Process-relational philosophies insist that if there are things running the show, these too would have to be the kinds of processual entities that are possible in a world that’s always in the process of its own becoming.

Stopping the flow of that world, actually, is the kind of thing that we can do if we attain a certain societal/assemblage/ecological complexity — a certain formal and structural (relational) consistency that would allow us to monitor things over time (the changing seasons, the growth of our children), to take pause and put (a part of) the universe on hold while we do other things, and then call back at a later date. This is where continuity occurs in Whitehead: it’s in the things that hold together as they move forward, arranged in larger, coordinated, but similarly active, creative, feelingful unities (Whitehead’s “societies,” or as Steve argues, “assemblages,” though the definitions of these terms vary). [source]
Cool. Especially interesting is Adrian's follow-up statement made in the comments section of his initial post:
My point is about a certain overt style of ‘languaging’ that makes it easier to think of a mouse as a mouse even when it’s no longer a mouse. Process philosophy, I would argue, makes it much more difficult to do that. [source]
But don’t take my word for it go read for yourself how things develop.

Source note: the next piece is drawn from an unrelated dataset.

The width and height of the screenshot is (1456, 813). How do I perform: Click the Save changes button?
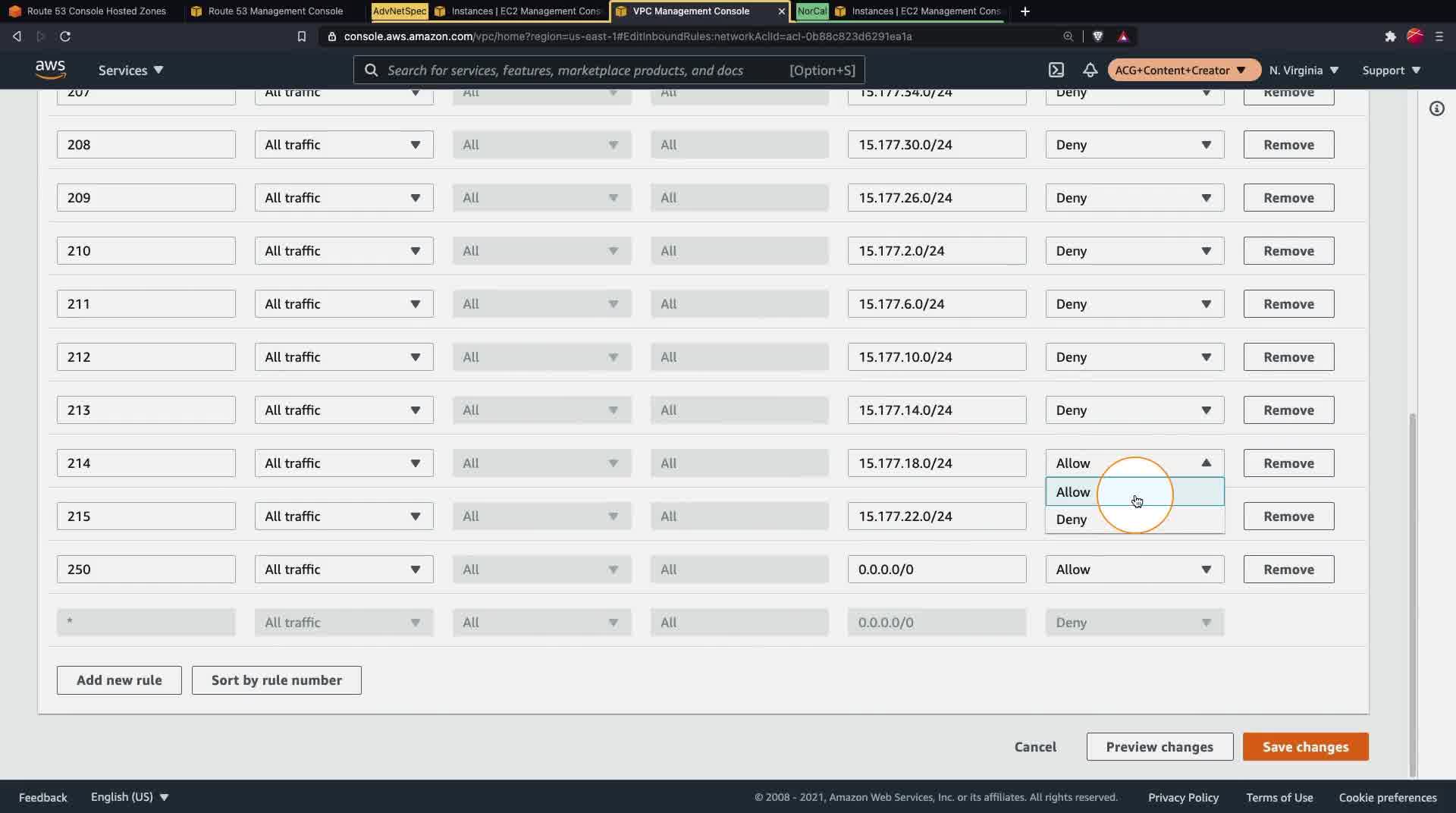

UPDATE: Adrian has two follow-up posts replying to Bryant (and Harman) and commenting on his intentions with his initial remarks: here and here. Apparently some of the OOO peeps didn't take kindly to the mention of Sir Issac, but hopefully people will calm down a bit and keep the debate going, because it would be shameful for people to gloss over substantial arguments in favor of dwelling on rhetorical statements.

2 comments:

ai said...

Hi Michael - Nice summary. And thanks for saying that supporting "most of what" both of us say "might seem odd, but actually isn’t." I agree!

Michael- said...

I hear you Adrian, you have been arguing that OOO and P-R thinking are in many ways compatible for a while now.

I think some people totally miss your 'post-constructivist' approach to these issues.

And your points about language and emphasis, and how they allow us to cultivate a certain mentality with respect to the Real, are spot on in my opinion.

Perhaps part of the issue is that OOO thinkers are almost forced into taking a hard-line position that prioritizes 'objects' (or what I see as temporal assemblages) over processes by virtue of their own self-identifications as being "oriented" towards objects. If they are proscribing an approach towards the world that assumes objects (enduring entities) are what truly matters, they must then articulate positions formally opposed to anything other than object-focused ontologies. Hence the rejection of any possible integration of core P-R insights into OOO.